Snipping away at the hedge

My masterclass with Donna Watson, “Essence of Identity” has made me think about a number of things. I had just begun in the last post.

The first thing Donna asked us was to deepen my understanding who I am. I have written lists of personality traits, hobbies, strengths and weaknesses and words to describe my art. It is the beginning, to explore deeper, to find my own voice, my own artistic map.

A side note: One of the exercises was to think about what various words mean to you. One was hope. I realised I didn’t really understand the word. I glibly say “I hope you have a good day”, “I hope you get better”, “I hope the world can become a better place.” I wondered whether hope was another word for wishful thinking.

After some reading I now understand that hope is a powerful treasure. Hope implies that there is the possibility of a better future, a vague glimmer of something better. However, it is more than that. It is not just passive wishing, but motivates positive action. It is optimistic and courageous, and gives us confidence. We have hope, I never gave up hope, implying that hope is something you hold dearly. We loose hope and fall into despair.

It’s not delusional , it isn’t denial or pretending. To have hope is to acknowledge the truth of the situation while working to find the best way to cope. It is something to hold onto at all costs.

Meanwhile, back at the masterclass….. The end of this module was to create a self-portrait. I made a book, which itself was part of the portrait. I am very tactile, and love to be making, love to be using my hands, so folding the paper into the book was another part of who I am. Finding ways to express who I am was a good challenge. What would you put into in a self-portrait?

The next exploration was our sense of place, a place that has figured prominently in our lives. I needed to define what that meant for me, and came up with words like magical, safe, interesting, resonates; a place that expands me and allows me to be who I am meant to be.

My place is my home and garden. It nurtures me; it’s my creative space; it is where I have strong roots; it is my safe, secure space. The garden, while frustrating at times, is also a place to explore plants and to connect with nature.

Again our task was to create a representation of our space. This was hard. I found it so difficult to find a way to express in a physical/creative way all of what I feel. It is too complex to distill down into a few images. So instead of making another book I created a mind map.

My latest exploration has been into the design elements I respond to. Design elements are:

  • Colour
  • Value
  • Line
  • Shape
  • Texture
  • Pattern and mark making

Donna’s exercises and examples have helped me understand and sort through my ideas. Some things become much clearer. For example when I was a botanic artist I would start to understand my subject by doing a tonal drawing of it, and my colour matching was often skimpy. I am an artist who responds to value rather than colour, which is why I loved the tonal drawings and struggled at times with the colour. Looking at my photos I see that I am attracted to the highlights of colour and strong contrasts.
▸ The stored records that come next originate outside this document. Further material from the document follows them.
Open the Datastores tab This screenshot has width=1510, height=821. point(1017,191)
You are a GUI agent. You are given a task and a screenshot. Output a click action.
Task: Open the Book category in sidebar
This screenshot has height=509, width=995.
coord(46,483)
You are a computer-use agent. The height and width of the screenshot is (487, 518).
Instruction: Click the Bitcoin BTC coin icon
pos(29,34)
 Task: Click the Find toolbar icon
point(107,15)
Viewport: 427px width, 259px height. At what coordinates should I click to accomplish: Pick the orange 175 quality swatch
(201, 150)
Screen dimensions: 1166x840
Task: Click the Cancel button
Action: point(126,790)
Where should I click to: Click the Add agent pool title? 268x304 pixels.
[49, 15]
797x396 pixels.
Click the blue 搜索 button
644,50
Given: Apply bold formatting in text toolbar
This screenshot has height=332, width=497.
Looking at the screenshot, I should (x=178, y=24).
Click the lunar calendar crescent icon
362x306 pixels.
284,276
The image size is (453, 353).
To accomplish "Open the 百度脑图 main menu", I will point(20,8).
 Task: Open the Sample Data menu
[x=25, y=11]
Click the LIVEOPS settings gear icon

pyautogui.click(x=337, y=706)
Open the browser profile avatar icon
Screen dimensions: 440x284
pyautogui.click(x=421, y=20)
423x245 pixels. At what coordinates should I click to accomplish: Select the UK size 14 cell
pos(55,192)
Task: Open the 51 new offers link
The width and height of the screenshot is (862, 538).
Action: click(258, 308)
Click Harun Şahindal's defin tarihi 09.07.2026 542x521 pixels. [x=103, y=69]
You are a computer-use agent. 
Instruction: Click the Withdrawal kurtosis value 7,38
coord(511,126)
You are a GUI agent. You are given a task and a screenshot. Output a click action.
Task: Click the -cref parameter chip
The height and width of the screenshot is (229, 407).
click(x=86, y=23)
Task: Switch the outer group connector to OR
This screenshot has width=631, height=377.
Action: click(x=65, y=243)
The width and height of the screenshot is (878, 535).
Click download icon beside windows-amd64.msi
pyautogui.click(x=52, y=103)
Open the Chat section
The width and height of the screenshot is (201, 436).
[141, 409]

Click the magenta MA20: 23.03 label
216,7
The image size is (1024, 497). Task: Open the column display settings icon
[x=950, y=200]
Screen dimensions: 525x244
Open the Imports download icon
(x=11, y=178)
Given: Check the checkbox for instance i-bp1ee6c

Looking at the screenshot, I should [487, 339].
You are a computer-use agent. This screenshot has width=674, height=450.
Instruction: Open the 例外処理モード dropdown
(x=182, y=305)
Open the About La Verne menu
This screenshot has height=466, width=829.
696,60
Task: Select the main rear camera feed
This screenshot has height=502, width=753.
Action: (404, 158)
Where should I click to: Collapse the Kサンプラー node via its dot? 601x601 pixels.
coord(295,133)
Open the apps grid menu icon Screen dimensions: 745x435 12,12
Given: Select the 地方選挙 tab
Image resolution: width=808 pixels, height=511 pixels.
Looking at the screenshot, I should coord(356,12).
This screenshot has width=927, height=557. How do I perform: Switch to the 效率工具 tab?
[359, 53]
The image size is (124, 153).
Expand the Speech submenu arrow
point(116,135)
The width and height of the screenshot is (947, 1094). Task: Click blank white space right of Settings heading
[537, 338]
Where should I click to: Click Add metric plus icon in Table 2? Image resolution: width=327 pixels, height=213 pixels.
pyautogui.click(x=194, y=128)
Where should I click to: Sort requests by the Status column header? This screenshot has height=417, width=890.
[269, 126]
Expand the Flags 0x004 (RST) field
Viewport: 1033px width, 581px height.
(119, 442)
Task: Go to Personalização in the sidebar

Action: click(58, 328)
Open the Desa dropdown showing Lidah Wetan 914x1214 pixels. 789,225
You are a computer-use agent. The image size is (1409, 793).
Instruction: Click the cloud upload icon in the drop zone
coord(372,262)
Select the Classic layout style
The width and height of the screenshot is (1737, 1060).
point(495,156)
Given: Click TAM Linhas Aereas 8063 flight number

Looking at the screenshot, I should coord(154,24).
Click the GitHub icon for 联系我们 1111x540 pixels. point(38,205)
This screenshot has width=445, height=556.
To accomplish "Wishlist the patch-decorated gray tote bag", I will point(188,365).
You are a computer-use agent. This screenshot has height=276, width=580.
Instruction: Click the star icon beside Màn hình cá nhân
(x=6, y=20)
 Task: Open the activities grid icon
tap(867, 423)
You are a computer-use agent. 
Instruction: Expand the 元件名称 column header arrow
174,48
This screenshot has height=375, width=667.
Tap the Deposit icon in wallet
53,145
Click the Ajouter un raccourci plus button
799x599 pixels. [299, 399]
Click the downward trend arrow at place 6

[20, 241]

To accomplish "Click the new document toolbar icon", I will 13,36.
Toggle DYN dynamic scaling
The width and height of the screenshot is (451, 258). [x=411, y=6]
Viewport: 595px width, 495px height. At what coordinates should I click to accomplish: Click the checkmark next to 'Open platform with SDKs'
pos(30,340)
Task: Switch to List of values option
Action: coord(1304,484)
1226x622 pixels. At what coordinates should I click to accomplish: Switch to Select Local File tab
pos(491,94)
Now I also know that I am an artist who responds to organic shapes, rather than geometric ones. That I love texture, but I have always know that. However I have learnt that I think I prefer texture created within the work by using stitch or marks or lines, rather than added onto the work, like bits of lace. This is something to explore further, as I would like my collage and textile work to merge.

Last post I used the image of a hedge as a barrier in my way. I think I have begun to snip away at that hedge. I have hope that my artistic voice will be clearer on the other side.


I respectfully acknowledge the traditional custodians of this land on which I live – the Wurundjeri Woi-wurrung People of the Kulin Nation, their spirits, ancestors, elders and community members past and present.  I also acknowledge that this Wednesday, the anniversary of the day white settlers invaded Aboriginal land, is a traumatic day for many Aboriginal people. Their land was never ceded ~ Always was, always will be Aboriginal land.